Apart from this aspect of laws that guide human conduct, namely, that they regulate voluntary action, such laws, too, need to be universal, applicable to all humans. Only those qualify as bona fide laws that apply universally, to all humans, not just to some based on certain peculiarities of the law maker(s) or those intended to be ruled by the edict(s).
But there are very few laws that really apply to us all – they are the ones mainly concerned with protecting our basic rights. The rule of law is then evident where very few such laws are upheld, where government is, therefore, limited to upholding them. That is what connects the rule of law so closely with the free society.
For example, no one ought to murder, rob, kidnap, or assault another person. These are universal principles of human conduct. They are, to use Kant’s terminology, categorically true for guiding human interaction, anytime, anywhere. However, that seatbelts ought to be worn is not universally true – there can be plenty of circumstances in which that is false. Or again that 40% of one’s earnings ought to be paid to the legal authorities – that, too, lacks universality by a long shot, if it is ever true at all.
So, when such edicts are made into laws, despite the appearance that’s based on pomp and circumstance – being “signed into law,” “entered into law books,” etc. – they fail to amount to bona fide laws. They are bogus laws and will be widely resisted by those who realize this, know that the edicts do not apply to them. These edicts will, thus, violate the principle of the rule of law.
As a result of the proliferation of pseudo laws, all bona fide laws, those that really ought to be obeyed by everyone, tend to lose their credibility. When the legal order treats drug or alcohol prohibition, or affirmative action mandates, along lines it treats the prohibition against murder and rape -- when it equivocates between these two categories of edicts by calling both of them laws -- it is natural for people to begin to see them both as merely conventional, just something those in power happen to wish to prohibit or mandate, not as something that ought to be obeyed.
One virtue of the classical liberal, libertarian idea of law is that it preserves the coherent, even reverent meaning of the concept “law” and does not water it down, thereby weakening its reputation and undermining its binding force.

=== Tasks to complete ===
1 > According to the passage on the rule of law, what are the few laws that apply to everyone mainly concerned with?
2 > Change "seatbelts" to "helmets" in the passage on the rule of law, and give the part that begins at the words "For example, no" and stops after "rule of law.".
Work from the passage on the rule of law alone.

=== Given data ===
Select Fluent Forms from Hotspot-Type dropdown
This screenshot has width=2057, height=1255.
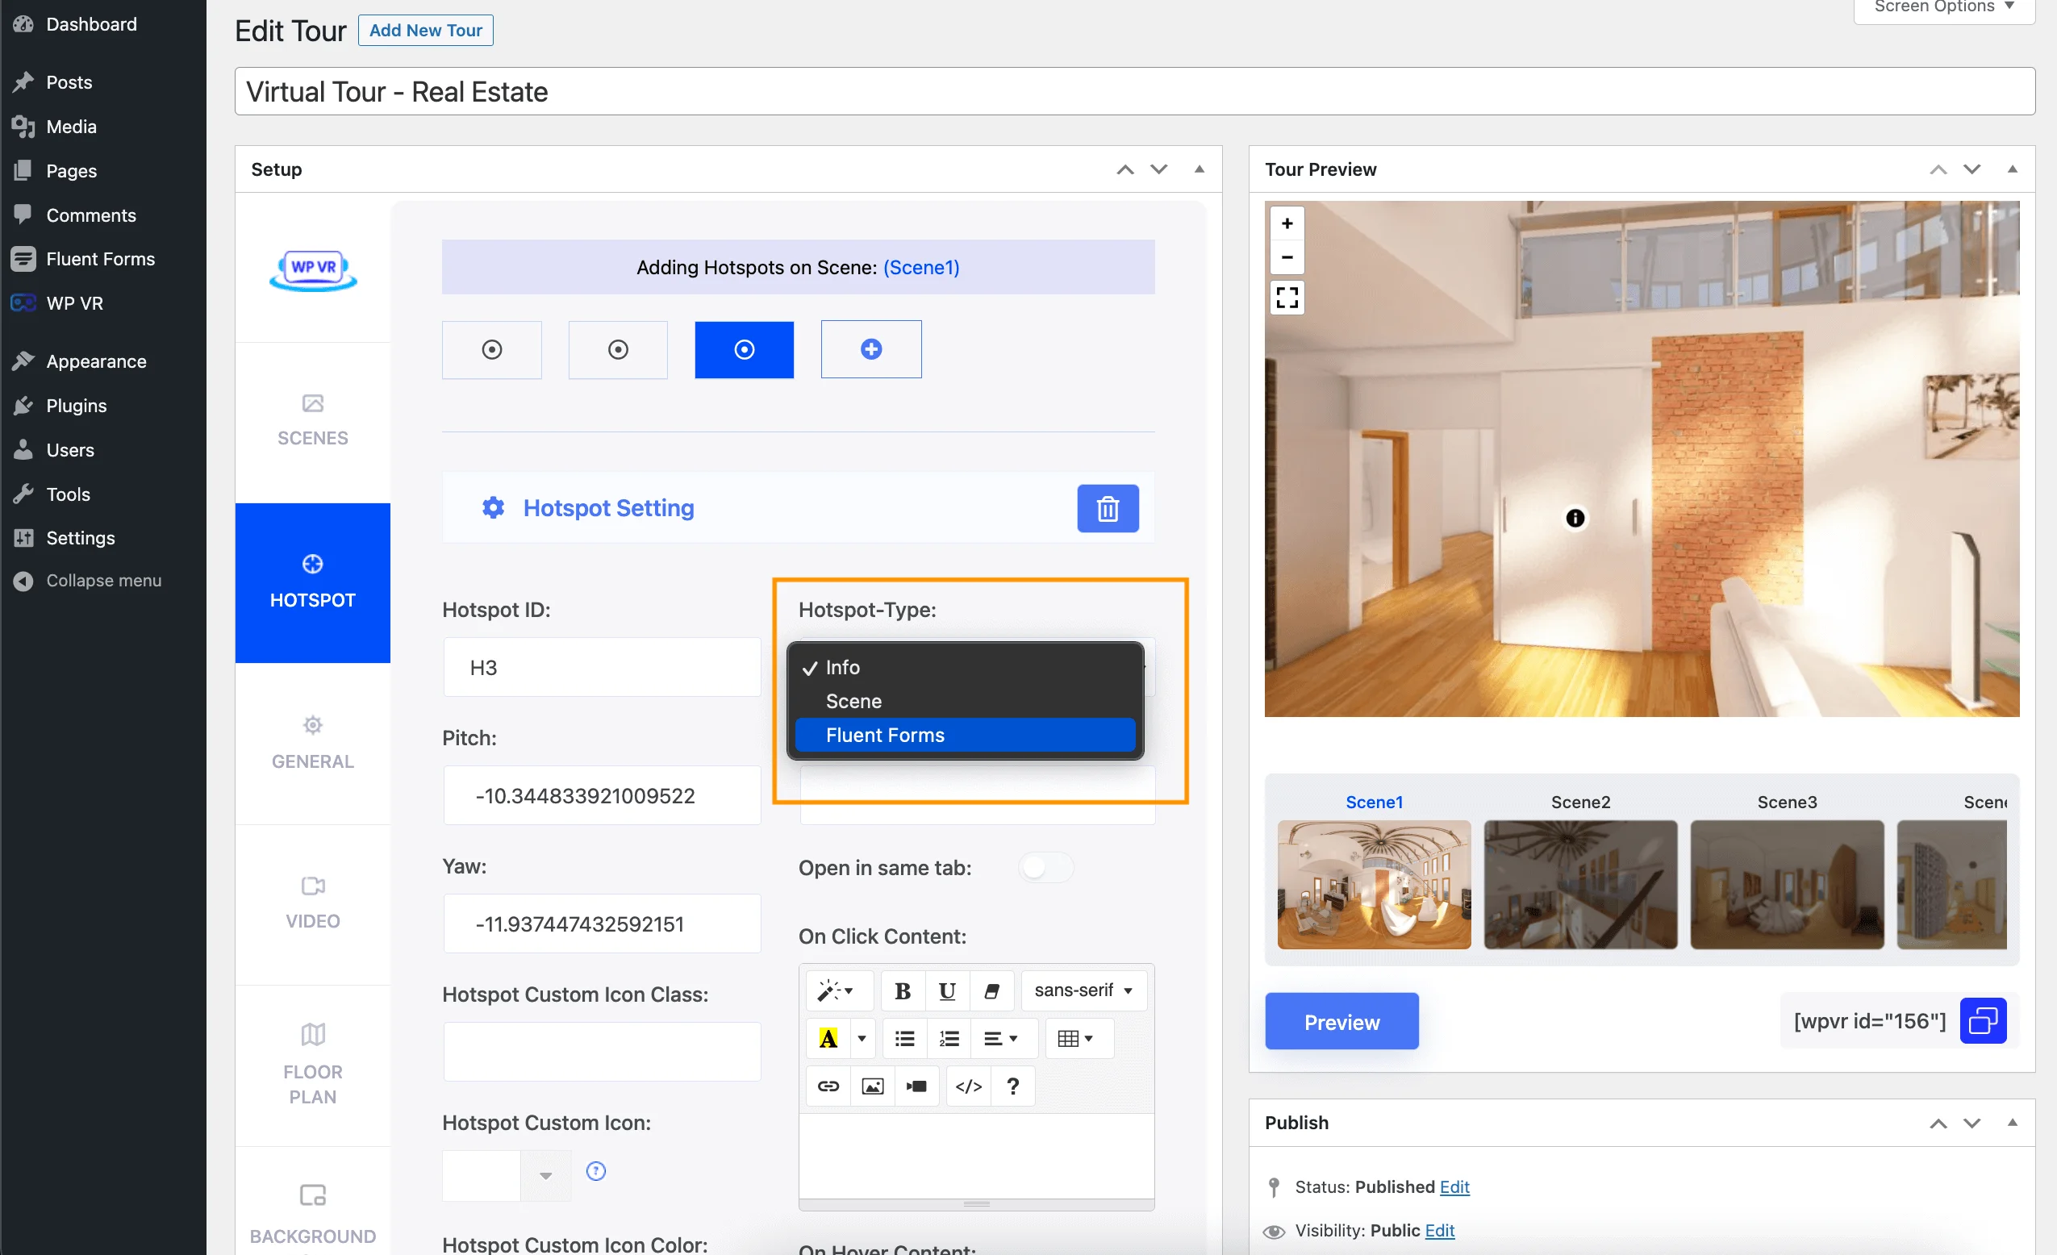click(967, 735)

...

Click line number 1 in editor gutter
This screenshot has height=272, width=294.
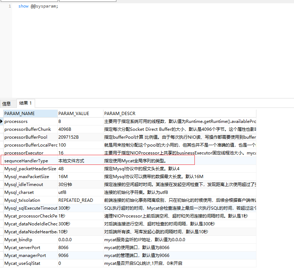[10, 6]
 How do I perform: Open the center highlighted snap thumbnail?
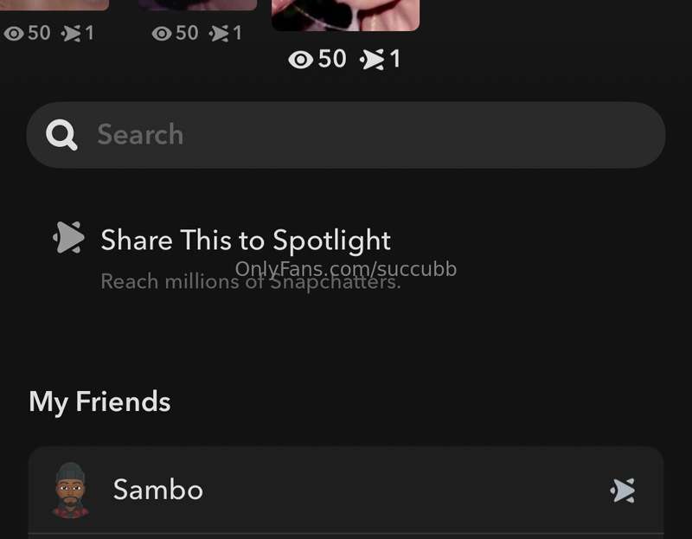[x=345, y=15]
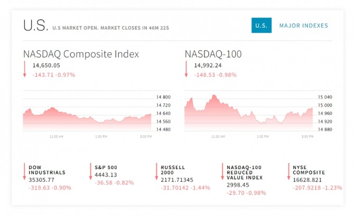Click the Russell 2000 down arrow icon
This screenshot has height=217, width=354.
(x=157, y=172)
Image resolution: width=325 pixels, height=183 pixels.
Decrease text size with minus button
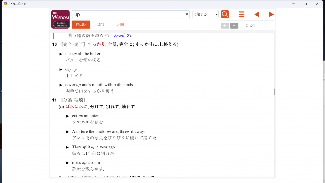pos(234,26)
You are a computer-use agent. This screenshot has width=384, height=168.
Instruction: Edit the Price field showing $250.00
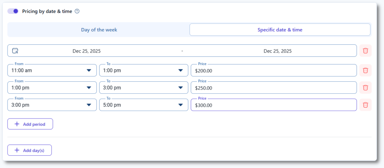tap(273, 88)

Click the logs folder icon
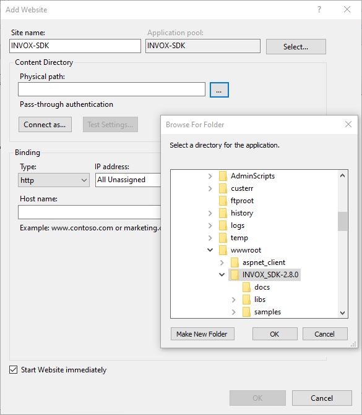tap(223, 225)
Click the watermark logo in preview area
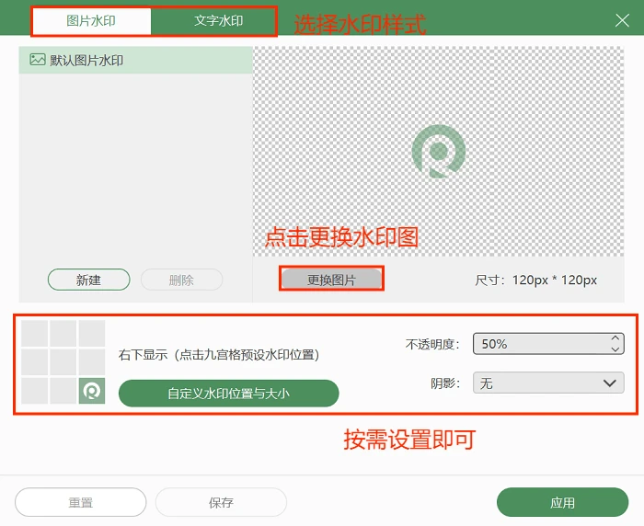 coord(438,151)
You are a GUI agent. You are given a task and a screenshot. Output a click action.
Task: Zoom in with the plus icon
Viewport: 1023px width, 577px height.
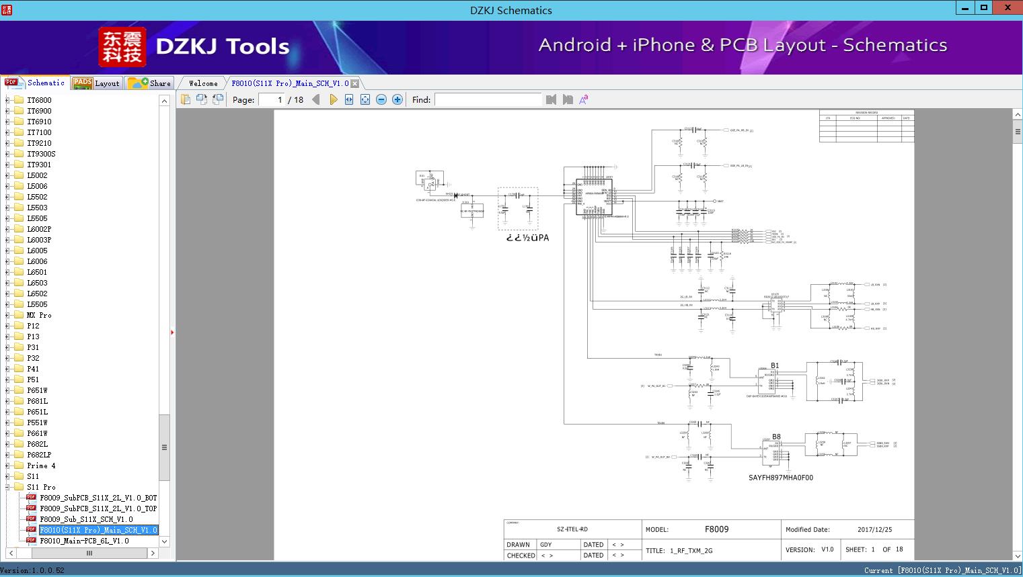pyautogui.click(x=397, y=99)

* * *

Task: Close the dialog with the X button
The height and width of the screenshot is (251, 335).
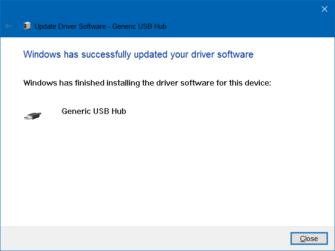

=== Responses to the exercise ===
1 > Protecting our basic rights.

2 >
For example, no one ought to murder, rob, kidnap, or assault another person. These are universal principles of human conduct. They are, to use Kant’s terminology, categorically true for guiding human interaction, anytime, anywhere. However, that helmets ought to be worn is not universally true – there can be plenty of circumstances in which that is false. Or again that 40% of one’s earnings ought to be paid to the legal authorities – that, too, lacks universality by a long shot, if it is ever true at all.
So, when such edicts are made into laws, despite the appearance that’s based on pomp and circumstance – being “signed into law,” “entered into law books,” etc. – they fail to amount to bona fide laws. They are bogus laws and will be widely resisted by those who realize this, know that the edicts do not apply to them. These edicts will, thus, violate the principle of the rule of law.